No one loves a fairy when she's 40: as any concert agent will tell you, the evanescent prime of prodigies implies a short shelf-life and a very hard sell. Nigel Kennedy's celebrated television attack on the prodigy-circus last year scored a direct hit, but the same programme (in C4's Naked Classics season) showed the time-lapsed flowering of a fairy who may prove the exception to the rule.

First image: six-year-old Helen Huang being lifted on to the piano stool, stretching out her chubby arms, and playing a Mozart sonata with such joyful precision that one was reminded of the infant Shirley Temple singing "Good Ship Lollipop". Second image: 10-year-old HH, still at the puppy- fat stage, but now playing a Mozart concerto with ease and authority. Third image: HH at 12, effortlessly dominating a chamber ensemble, and scampering off in her Doc Martens to hang out with her pre-teen mates. "I'm not a prodigy," she tells the camera. "I'm just a regular person, who happens to have a talent."

Look through press cuttings about her and you find that word "regular" cropping up again and again, in tandem with references to her "great gift". She's as determinedly ordinary in life as in her art she is extraordinary. She is looking forward to her London debut recital this Sunday as much for the sightseeing the trip will afford as for the music.

When I interview her, we start with the standard loop. "I really do have a great gift - not from heredity, because my family is not musical. I guess it must be a gift from God."

Yes, they are Christians, from Taiwan, which is where her pathologist father has gone back to live. "He couldn't get used to America, so my mother has raised us more or less on her own." She speaks with quick smiles and a frequent high-pitched giggle: interviews, she says, make her more nervous than appearing on stage.

Since the age of two, she has lived with her mother, elder brother and sister in New Jersey: all three siblings played the piano young, but Helen's gift scared the others off. Like Evgeny Kissin, she can't remember a time when she wasn't playing the piano and, like him, she has spent almost her whole life under one tutelage. She had her first lesson with Juilliard teacher Yoheved Kaplinsky when she was six: now 15, she intends to go on studying with her as long as possible.

"But when I was young, I wanted to be an animal vet or a teacher. I never consciously intended to become a pianist. The way it happened is kinda weird." She won her first competition at six, gave her first orchestral concert at seven, and at 10 captivated conductor Kurt Masur (music director of the New York Phil), who praised her "natural connectedness" with the music she played, and the fact that "she didn't play as a child".

Her daily routine now begins at 6.45am: after a normal day at her non- specialist high school, she comes home to do four hours' practice before starting homework, which can keep her up till 2.00. "But it's fine, it's the life I've chosen to lead. I don't want to close off other career options, and I still go out to see movies with my friends."

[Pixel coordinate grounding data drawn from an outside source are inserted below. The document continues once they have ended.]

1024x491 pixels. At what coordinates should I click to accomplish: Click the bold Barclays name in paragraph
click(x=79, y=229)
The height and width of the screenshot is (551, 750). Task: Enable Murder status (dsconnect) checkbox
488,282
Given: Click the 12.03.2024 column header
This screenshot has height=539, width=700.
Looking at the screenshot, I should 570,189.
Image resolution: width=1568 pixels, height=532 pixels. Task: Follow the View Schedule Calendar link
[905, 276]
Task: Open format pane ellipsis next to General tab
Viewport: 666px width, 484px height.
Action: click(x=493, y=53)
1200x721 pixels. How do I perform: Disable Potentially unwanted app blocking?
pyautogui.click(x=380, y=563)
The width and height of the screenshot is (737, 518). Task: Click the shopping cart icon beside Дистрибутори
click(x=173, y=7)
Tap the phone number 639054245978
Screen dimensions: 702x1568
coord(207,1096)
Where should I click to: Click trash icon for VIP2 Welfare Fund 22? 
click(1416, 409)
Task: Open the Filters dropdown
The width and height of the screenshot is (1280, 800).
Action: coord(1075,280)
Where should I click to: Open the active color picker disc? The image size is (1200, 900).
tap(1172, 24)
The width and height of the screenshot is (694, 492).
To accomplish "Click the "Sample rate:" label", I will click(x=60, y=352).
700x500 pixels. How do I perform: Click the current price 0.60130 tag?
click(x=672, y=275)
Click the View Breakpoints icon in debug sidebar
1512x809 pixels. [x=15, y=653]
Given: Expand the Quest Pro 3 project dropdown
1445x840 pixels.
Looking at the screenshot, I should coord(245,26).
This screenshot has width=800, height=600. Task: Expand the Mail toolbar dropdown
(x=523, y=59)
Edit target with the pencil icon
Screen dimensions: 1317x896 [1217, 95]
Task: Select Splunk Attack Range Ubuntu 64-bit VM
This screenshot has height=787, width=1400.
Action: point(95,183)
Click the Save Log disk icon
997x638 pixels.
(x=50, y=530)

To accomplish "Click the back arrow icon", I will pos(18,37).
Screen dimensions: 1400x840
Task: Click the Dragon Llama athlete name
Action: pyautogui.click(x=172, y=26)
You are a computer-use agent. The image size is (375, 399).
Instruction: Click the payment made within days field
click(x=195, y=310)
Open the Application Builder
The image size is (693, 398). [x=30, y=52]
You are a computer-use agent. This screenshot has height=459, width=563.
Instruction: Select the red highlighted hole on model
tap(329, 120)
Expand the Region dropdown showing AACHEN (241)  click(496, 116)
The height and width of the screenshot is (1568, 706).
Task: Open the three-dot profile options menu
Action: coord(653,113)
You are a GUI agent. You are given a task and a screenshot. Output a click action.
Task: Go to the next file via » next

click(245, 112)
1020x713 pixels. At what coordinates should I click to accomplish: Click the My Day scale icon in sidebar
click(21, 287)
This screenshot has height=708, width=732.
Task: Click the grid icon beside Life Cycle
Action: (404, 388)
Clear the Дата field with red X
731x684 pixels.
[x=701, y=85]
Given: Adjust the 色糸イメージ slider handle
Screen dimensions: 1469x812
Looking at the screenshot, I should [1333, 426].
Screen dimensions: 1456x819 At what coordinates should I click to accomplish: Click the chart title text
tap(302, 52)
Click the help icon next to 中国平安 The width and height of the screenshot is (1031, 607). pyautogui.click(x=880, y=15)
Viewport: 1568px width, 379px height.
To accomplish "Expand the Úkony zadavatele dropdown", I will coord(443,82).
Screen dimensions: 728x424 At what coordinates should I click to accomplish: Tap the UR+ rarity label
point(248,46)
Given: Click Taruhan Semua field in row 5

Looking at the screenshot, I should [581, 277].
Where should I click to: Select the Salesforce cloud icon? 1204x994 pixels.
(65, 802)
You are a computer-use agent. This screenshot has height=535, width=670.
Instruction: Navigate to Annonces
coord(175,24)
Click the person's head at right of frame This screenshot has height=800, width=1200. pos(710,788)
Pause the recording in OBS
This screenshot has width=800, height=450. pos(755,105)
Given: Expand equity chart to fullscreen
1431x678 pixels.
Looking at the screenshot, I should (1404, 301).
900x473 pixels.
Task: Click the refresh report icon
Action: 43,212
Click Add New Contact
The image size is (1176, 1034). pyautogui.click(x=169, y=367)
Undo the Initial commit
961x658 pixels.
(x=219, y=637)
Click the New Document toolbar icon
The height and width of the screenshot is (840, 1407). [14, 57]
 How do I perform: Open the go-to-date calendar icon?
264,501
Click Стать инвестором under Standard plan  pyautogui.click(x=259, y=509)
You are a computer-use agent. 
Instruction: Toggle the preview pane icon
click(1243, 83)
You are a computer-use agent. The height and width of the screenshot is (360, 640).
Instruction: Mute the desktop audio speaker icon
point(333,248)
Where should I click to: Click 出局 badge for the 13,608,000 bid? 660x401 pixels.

She spent most of her childhood playing Bach and Mozart because of her very small hands: even now she can barely stretch an octave, which rules out the big stuff by Liszt and Rachmaninov. (She should take heart from the glittering career of Harriet Cohen, whose world-beating Bach was in no way hampered by her inability to span an octave.) When asked whom she admires, she replies: "Old pianists. People like Rubinstein, who understood how much you have to give up, to get where you want to go."

She may not admit to concert nerves, but several times in our interview she returns to the pressure she feels under. "When I was younger, I just did concerts for fun, but now I know that I have responsibilities - to my parents, my management, and my record company. I have to live up to their expectations." You could interpret this as ominous, but you could also regard it as a healthy externalising of anxiety.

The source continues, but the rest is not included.